▼
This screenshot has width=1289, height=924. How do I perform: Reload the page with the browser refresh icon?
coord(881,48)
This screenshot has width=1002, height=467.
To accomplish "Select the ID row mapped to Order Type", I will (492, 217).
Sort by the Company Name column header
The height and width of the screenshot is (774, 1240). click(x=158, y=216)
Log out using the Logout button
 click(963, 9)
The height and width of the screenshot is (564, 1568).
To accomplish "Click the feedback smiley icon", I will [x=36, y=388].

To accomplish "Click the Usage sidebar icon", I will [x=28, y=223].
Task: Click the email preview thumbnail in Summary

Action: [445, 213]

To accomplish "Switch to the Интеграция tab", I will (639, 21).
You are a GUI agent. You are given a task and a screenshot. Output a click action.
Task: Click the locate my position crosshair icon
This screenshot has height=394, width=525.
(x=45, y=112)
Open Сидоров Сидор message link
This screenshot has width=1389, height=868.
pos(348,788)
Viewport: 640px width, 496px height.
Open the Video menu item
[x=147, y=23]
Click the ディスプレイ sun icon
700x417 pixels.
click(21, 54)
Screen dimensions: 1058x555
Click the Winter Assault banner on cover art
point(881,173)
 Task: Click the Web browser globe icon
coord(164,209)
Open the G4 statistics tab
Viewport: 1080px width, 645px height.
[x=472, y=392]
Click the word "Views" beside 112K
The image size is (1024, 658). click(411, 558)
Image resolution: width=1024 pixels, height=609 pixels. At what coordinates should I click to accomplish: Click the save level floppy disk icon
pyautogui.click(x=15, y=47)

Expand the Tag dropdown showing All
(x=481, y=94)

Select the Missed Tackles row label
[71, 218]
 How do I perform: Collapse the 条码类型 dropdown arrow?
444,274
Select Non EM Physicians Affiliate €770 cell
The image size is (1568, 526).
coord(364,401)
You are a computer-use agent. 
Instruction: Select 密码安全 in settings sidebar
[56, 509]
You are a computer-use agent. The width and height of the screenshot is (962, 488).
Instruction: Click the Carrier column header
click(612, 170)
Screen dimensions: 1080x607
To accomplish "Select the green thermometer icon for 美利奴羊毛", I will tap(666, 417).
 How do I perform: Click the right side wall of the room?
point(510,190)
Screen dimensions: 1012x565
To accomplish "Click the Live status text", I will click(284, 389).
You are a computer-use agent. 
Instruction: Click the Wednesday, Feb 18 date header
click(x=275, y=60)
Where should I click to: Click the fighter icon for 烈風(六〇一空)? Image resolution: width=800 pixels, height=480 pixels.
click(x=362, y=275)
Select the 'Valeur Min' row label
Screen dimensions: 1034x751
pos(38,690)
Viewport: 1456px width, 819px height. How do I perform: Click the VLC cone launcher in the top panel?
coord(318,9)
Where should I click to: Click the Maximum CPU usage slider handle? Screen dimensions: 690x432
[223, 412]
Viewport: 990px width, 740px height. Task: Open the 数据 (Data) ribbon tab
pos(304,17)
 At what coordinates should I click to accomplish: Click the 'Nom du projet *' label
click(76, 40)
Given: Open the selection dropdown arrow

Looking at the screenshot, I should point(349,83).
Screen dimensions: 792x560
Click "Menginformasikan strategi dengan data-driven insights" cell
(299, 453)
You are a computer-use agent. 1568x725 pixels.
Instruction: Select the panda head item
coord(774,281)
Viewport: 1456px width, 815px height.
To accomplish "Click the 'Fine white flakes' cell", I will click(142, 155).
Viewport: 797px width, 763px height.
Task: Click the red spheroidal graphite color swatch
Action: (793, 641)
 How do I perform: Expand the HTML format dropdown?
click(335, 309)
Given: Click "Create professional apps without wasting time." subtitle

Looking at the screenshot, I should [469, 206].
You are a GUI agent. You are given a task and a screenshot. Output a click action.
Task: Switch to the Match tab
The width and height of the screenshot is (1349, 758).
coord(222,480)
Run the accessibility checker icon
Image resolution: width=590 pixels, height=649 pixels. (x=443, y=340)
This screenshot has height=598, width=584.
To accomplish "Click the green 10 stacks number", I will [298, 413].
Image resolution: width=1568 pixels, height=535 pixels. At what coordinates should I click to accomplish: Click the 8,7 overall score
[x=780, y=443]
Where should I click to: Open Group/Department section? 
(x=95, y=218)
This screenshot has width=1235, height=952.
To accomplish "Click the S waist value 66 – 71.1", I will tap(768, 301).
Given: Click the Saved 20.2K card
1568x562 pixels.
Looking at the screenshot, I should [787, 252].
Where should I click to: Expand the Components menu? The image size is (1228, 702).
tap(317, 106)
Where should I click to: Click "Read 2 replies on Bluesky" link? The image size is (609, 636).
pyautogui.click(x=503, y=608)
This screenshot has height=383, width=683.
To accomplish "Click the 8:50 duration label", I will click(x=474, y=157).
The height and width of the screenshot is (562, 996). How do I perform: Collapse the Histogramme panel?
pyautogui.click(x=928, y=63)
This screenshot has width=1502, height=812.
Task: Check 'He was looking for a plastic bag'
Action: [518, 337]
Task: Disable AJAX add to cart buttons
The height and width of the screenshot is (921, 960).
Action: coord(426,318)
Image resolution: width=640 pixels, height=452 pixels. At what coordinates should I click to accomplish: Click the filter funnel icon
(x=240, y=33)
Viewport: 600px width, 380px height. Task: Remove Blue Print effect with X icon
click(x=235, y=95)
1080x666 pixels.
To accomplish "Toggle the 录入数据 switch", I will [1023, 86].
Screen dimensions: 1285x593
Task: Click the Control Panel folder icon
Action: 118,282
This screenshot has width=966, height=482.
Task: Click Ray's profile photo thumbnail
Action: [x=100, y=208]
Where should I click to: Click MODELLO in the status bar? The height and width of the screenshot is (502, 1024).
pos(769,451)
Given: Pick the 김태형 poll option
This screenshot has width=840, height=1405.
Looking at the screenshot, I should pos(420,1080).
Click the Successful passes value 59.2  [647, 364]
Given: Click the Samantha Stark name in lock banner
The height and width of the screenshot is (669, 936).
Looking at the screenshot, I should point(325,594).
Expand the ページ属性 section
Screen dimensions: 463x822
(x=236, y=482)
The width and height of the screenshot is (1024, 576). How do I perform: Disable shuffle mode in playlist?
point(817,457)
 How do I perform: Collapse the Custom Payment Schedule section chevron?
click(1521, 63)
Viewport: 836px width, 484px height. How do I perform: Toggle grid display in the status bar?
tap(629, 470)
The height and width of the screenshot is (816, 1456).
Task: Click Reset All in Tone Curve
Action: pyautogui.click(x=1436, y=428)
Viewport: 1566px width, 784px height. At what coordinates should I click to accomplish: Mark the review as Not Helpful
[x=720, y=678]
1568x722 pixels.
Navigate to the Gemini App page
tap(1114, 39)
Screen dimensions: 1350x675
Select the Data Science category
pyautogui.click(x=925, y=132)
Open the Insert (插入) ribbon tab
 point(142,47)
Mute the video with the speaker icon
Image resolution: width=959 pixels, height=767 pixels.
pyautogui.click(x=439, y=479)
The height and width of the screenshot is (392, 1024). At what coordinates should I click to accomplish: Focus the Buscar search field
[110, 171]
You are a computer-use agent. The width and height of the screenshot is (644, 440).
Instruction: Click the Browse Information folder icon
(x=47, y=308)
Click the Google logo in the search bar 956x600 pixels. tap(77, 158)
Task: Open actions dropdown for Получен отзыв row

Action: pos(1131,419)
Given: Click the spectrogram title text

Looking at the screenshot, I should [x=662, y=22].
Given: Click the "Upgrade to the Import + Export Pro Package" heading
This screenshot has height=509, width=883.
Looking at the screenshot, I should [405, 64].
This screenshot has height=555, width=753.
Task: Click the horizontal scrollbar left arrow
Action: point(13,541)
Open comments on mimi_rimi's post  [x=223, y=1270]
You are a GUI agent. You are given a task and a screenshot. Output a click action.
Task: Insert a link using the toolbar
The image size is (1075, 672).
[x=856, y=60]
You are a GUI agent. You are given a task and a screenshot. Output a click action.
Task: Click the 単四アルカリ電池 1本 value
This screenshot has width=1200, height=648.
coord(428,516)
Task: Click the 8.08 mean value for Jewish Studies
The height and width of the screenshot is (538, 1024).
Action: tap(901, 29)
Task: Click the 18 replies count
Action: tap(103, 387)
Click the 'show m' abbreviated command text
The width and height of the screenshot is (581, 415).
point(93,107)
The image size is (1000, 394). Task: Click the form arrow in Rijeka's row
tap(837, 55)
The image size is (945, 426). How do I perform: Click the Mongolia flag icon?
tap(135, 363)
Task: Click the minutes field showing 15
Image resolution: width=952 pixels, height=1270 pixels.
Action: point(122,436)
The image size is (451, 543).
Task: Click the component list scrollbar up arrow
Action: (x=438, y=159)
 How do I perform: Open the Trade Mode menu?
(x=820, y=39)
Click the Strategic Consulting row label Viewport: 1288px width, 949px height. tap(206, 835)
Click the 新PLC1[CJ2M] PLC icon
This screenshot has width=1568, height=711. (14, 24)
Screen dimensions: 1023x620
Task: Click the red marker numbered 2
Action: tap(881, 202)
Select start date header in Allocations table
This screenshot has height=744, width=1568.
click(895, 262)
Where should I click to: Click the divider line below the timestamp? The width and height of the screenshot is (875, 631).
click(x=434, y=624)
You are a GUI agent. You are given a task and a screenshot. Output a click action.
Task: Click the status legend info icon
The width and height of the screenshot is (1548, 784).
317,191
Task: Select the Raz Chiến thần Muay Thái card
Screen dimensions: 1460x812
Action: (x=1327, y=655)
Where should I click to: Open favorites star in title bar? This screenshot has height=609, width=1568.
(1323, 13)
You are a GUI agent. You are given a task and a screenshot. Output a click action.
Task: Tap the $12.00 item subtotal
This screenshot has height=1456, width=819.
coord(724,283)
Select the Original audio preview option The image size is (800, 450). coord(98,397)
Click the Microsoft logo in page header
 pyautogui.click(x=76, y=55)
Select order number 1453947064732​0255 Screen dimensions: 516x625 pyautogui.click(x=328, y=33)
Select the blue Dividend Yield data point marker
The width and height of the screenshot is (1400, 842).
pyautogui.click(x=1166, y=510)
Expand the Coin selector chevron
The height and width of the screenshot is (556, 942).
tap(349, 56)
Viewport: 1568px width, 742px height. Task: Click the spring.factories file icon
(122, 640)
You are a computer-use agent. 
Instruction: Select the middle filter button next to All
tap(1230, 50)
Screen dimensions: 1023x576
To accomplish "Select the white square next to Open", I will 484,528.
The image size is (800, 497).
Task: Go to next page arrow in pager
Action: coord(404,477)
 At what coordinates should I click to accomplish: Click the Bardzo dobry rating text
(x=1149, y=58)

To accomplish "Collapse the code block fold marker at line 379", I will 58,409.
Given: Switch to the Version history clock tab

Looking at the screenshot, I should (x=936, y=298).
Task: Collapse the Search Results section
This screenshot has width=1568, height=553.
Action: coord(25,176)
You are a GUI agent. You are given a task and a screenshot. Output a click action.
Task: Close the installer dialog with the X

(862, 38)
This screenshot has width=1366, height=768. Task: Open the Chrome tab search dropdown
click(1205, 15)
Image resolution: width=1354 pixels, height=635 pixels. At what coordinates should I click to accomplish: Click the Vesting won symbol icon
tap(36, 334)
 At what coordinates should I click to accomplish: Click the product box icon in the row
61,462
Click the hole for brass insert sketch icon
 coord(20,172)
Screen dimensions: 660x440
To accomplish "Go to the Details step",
▲
# [What is required]
Collect each line of the entries that has the word "value", copying it in full.

# [Solved exercise]
To accomplish "Click the S waist value 66 – 71.1", I will tap(768, 301).
Click the Successful passes value 59.2  [647, 364]
Task: Click the 単四アルカリ電池 1本 value
Task: Click the 8.08 mean value for Jewish Studies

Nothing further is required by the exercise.